Stored data:

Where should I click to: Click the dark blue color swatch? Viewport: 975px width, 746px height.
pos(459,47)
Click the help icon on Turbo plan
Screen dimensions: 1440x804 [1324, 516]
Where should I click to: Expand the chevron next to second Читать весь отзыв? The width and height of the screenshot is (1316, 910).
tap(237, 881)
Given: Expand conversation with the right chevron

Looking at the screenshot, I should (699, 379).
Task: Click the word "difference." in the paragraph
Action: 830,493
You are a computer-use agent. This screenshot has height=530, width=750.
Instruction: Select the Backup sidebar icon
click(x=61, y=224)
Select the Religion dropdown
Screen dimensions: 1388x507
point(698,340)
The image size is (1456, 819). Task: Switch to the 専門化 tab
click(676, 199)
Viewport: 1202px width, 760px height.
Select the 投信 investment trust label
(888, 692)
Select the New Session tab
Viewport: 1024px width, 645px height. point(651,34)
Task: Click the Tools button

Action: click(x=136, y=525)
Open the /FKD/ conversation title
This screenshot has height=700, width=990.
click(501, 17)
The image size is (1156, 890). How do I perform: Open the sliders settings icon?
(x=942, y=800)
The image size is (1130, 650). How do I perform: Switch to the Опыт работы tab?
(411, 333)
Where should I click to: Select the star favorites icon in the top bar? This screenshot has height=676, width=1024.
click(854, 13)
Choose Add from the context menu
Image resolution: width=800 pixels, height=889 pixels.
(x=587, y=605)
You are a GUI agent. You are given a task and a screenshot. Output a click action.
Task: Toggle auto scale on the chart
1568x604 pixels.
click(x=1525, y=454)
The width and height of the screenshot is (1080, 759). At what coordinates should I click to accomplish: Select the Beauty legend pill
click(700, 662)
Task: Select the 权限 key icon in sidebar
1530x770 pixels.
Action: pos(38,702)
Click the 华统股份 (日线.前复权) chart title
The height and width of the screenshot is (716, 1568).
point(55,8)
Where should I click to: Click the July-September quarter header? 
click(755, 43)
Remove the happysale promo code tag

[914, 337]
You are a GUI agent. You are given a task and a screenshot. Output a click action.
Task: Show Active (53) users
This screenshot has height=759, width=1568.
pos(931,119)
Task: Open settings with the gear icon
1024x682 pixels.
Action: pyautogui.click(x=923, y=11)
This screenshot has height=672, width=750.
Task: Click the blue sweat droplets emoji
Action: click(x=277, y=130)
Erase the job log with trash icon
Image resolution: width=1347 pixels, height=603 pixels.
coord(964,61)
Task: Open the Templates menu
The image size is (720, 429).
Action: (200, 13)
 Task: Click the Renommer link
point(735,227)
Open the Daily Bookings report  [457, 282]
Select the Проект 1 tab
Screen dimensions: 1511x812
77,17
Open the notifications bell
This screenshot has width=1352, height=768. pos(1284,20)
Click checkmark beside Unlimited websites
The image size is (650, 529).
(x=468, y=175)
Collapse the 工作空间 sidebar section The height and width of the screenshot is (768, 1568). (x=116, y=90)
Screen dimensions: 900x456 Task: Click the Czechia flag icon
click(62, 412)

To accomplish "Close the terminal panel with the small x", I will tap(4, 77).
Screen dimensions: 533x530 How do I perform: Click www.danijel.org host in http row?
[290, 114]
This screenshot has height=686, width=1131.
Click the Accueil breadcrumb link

_Action item_
Output the lines above exactly, but only those between the line holding "Click the 华统股份 (日线.前复权) chart title" and the line holding "Task: Open settings with the gear icon", inclusive.

_Result below_
Click the 华统股份 (日线.前复权) chart title
The height and width of the screenshot is (716, 1568).
point(55,8)
Where should I click to: Click the July-September quarter header? 
click(755, 43)
Remove the happysale promo code tag

[914, 337]
You are a GUI agent. You are given a task and a screenshot. Output a click action.
Task: Show Active (53) users
This screenshot has height=759, width=1568.
pos(931,119)
Task: Open settings with the gear icon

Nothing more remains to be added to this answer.